Intel Sweep is designed with security as a first-class constraint, not an afterthought. This document describes the threat model, security boundaries, and hardening measures.

Intel Sweep processes untrusted web content through an LLM. The primary threats are:

1. Prompt injection via search results: malicious content in web pages could attempt to manipulate the scoring LLM into producing unintended behavior.
2. Data exfiltration: a compromised or malicious component could attempt to send sensitive data (API keys, scored results, topic lists) to an external endpoint.
3. Credential exposure: API keys stored insecurely or logged inadvertently.
4. Unauthorized access: if the scanner is network-accessible, unauthorized parties could trigger scans or read results.

• Send HTTP requests to configured search APIs
• Send HTTP requests to configured LLM APIs
• Read and write to configured storage backends (Firestore, local files, SQLite)
• Send notifications to configured webhook URLs

• Access your filesystem beyond its data directory
• Execute arbitrary code from search results
• Install plugins or skills from external sources
• Send data to any endpoint not explicitly configured
• Access email, calendar, messaging apps, or any other services

This is the fundamental security difference from agent frameworks with broad permissions.

The scanner binds to 127.0.0.1 by default.

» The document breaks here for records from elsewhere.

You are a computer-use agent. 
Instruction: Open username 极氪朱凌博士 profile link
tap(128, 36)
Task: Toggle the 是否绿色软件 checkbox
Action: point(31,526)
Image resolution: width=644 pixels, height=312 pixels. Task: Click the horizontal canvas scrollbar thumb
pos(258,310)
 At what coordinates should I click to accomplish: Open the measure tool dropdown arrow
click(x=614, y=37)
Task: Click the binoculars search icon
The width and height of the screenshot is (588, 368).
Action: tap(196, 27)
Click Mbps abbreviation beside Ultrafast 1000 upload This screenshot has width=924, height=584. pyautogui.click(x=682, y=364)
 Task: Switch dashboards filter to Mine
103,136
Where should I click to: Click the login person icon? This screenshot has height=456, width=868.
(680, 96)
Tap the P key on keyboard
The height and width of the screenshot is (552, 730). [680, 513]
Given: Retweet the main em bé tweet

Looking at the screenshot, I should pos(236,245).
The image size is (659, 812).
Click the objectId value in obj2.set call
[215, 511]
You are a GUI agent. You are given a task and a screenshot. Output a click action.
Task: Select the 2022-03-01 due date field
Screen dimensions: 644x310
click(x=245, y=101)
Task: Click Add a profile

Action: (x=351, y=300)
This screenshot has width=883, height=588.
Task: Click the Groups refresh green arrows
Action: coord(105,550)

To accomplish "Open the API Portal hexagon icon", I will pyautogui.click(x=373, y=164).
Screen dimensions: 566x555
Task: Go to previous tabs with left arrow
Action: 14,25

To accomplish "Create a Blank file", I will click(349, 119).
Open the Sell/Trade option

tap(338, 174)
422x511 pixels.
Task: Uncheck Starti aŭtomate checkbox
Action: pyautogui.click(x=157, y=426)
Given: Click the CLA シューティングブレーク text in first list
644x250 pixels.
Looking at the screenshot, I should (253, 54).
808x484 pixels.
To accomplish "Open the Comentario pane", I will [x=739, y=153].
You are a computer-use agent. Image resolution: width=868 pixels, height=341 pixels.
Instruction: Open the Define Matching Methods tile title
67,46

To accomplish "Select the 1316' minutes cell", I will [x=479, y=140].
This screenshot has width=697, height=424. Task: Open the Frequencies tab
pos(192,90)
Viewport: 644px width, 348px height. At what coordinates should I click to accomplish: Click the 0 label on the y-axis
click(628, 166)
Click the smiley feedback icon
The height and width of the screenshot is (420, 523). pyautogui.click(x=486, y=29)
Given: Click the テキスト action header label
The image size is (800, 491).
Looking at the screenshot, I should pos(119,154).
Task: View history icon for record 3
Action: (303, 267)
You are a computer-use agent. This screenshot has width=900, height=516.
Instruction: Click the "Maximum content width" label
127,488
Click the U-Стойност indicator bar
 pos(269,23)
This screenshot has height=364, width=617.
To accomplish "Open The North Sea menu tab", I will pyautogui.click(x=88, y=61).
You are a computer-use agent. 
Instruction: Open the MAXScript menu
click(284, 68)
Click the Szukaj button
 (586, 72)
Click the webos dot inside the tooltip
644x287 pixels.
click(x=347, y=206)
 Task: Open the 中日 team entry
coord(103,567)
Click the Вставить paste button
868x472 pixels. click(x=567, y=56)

The config loader emits a warning if 0.0.0.0 is configured. There is no reason for Intel Sweep to accept inbound connections from the network in normal operation.

All API keys and tokens are resolved from environment variables. The config file contains only the names of environment variables, never their values. This means:

• Config files can be committed to version control safely
• Secrets are managed through your platform's secrets manager (GCP Secret Manager, AWS Secrets Manager, Vault, etc.)
• Rotation doesn't require config file changes

The scoring prompt is structured to minimize injection risk:

• The LLM is instructed to return ONLY a JSON object with score and reason
• Input content (titles, snippets) is truncated to 1,000 characters
• The system prompt does not grant the LLM any tool-use or action capabilities
• Scoring results are parsed as JSON; non-JSON responses are discarded with score 0.0

This does not make prompt injection impossible, but limits the blast radius to inaccurate scoring — not data exfiltration or code execution.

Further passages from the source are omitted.